It worked for one of my students, so give it a go


----------



## ErikaLynn (Aug 3, 2010)

When I first got back into riding I had the same problem. I would grip with my knees so bad I would have little bruises on the inside of my knees. What I did was bring my stirrups up a hole and a half. It took awhile to get used to, but it help me feel more secure in the saddle. I've been back into riding for a year now, and my legs are a lot stronger I still have to have the thought in my head to hold on with my calf. It is a lot easier to hold on with my calf now, then it was a year ago. But I can sometimes feel my legs come off especially when I'm jumping.

I will admit, I rarely practiced without stirrups, but you should most definitely do no stirrup work, it will make you muscles stronger, faster. Also a lot of 2-point work helps.


----------



## Ali M (Mar 28, 2011)

Thank you so much for all the advice! This thread has REALLY helped me. I like the idea of letting it 'flow' all the way down and 'wrapping' myself around her girth. I'll also have to keep the thought my head for a while until it becomes unconscious, but that'll be a while. Unfortunately, I ride a crotch rocket motorcycle (which you grip with your knees), so the Harley thing doesn't work as well for me. :lol:


----------



## MIEventer (Feb 15, 2009)

To comment on the toe thing - you must allow your toes to point out, in order for your calf to be correctly placed on your horse, to aid you with solidifying your lower leg. 

You should have at least a 40 to 45 degree angle, where you are making contact on your horses girth on your inner/back part of your calf. You don't want to have contact on your inner calf where your toes are pointing forward, nor do you want contact on the back of your calf where you doing the "charlie chaplin" - you want to be right in the middle....the sweet spot.

Here's a picture to hopefully give you a better idea:


----------



## faye (Oct 13, 2010)

I bad habit of gripping with my knees and my instructor and I went through all sorts of methods (most mentioned above) and none of them managed to get through my thick skull.

What did work for me was a dragon of an instructor (who I thought was absolutly brilliant) ignoreing what my heel was doing and shouting at me to push my knee down.
Now it is impossible to push your knee down and still grip with your knee (or at least it is for me!). and thus by pushing my knee down my heel automaticly dropped and I stopped gripping with my kees


----------



## Brent (Mar 14, 2011)

Yes if you push your heel down then your thighs will lossen up. Just tell yourself heels down while your riding.if you find yourself holding your stirrups back then they need adjusted. You may have to train your horse a little cause you have trained it to the other way you were riding.
_Posted via Mobile Device_


----------



## bsms (Dec 31, 2010)

I don't grip with my knees, but one of my bad habits is leaning forward. I started taking lessons 3 weeks ago (western riding). My instructor said she usually teaches things in 3 steps, so that a turn becomes:

1 - Turn with your seat
2 - Outside leg
3 - Invite with rein, if needed

But, she said, I need to add step 0, as in 

0 - Straighten your back (or even feel like I'm leaning back)
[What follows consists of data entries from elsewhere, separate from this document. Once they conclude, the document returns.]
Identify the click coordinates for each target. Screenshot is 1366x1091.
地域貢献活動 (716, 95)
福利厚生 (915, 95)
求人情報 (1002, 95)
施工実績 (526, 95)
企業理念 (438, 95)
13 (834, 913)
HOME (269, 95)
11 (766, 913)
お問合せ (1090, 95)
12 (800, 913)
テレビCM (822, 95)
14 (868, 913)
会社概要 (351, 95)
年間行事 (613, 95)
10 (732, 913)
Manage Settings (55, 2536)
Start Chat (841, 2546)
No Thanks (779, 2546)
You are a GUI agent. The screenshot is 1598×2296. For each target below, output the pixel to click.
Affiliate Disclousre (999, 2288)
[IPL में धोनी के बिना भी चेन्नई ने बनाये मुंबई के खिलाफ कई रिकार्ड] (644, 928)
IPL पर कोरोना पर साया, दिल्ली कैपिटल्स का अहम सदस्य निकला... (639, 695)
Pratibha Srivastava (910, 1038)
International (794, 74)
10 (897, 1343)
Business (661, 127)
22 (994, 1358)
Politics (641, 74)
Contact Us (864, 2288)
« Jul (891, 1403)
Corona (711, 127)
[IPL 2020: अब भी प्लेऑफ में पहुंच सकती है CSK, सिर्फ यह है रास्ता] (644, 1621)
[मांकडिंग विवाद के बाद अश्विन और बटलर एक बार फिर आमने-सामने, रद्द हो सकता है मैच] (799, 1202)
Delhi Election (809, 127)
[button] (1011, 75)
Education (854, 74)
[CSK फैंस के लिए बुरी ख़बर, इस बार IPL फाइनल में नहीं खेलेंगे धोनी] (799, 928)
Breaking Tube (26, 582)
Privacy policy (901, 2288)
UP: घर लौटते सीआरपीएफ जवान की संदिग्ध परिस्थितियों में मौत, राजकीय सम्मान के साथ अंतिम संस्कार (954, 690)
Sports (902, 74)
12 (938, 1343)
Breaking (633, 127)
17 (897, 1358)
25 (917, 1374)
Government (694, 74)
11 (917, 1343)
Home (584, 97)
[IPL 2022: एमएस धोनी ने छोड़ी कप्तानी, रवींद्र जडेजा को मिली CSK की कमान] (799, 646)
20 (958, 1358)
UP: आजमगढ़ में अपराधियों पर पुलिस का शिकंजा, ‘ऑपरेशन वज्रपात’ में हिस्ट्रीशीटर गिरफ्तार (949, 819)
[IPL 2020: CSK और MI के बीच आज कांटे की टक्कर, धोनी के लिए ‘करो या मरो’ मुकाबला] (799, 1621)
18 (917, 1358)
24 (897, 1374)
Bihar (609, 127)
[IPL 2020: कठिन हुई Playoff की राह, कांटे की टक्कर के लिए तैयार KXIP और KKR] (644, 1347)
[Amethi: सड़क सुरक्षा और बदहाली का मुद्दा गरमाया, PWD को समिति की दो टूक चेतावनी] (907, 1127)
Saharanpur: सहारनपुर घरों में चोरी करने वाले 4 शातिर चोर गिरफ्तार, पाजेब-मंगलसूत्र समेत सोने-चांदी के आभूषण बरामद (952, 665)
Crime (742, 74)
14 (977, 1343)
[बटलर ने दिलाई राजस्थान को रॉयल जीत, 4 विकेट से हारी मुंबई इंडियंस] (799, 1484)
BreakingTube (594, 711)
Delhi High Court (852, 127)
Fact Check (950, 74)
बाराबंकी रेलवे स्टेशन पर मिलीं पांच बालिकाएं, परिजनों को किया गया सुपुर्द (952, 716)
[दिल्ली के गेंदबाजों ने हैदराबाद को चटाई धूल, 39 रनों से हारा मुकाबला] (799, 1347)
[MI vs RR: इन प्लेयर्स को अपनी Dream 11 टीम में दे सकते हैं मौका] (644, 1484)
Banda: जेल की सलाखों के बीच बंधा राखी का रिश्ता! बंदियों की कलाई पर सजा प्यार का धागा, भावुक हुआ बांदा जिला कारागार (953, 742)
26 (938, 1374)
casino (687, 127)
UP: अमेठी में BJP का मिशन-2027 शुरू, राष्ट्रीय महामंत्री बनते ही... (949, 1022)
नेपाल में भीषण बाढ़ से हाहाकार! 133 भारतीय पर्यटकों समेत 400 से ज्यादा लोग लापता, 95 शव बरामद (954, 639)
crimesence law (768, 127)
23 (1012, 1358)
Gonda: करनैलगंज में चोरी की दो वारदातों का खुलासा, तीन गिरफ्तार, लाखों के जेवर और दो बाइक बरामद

And to create new habits, she said to run thru that at every transition: change of pace, change of direction, lateral move, etc - entering the transition and leaving it, straighten my back. She says with enough time my posture will then improve in between transitions.

You might try the same thing with your knees. Entering and leaving every transition, make a conscious effort to spread your knees and then let the weight flow thru them.

I'll add that I guess I am odd...if I think heels down, I tighten my entire leg. Always. If I think toes up, I don't. Worst case, I think a relaxed leg is more important than heels down, and it may be that for me, a relaxed leg creates the heels down, rather than the reverse.


----------



## JerBear (Jan 23, 2011)

At Meredith Manor they made us do leg exercises called dog and frogs haha Kinda silly I know but they worked for me.... Hated them at first because they will tire you out doing them enough but they build up your hip and leg strength.... The one my instructor used to take my knees away was frog... All it is... Lift your knees out away from the saddle and back a little ways (like a frog) Its one fluid motion.... And do it while your in the saddle on your horse... Your horse is gonna be wondering what the hell your doing haha but its ok. Do it for like 2-3 minutes straight non stop every day.... Thats what got my knee off. Trust me your gonna think its stupid and it hurts if you really keep doing it for 3 minutes long... But it works. Give it a try. You can do both legs at a time or alternating.... however hard you wanna work...


----------



## Cinder (Feb 20, 2011)

> I'll add that I guess I am odd...if I think heels down, I tighten my entire leg. Always. If I think toes up, I don't. Worst case, I think a relaxed leg is more important than heels down, and it may be that for me, a relaxed leg creates the heels down, rather than the reverse.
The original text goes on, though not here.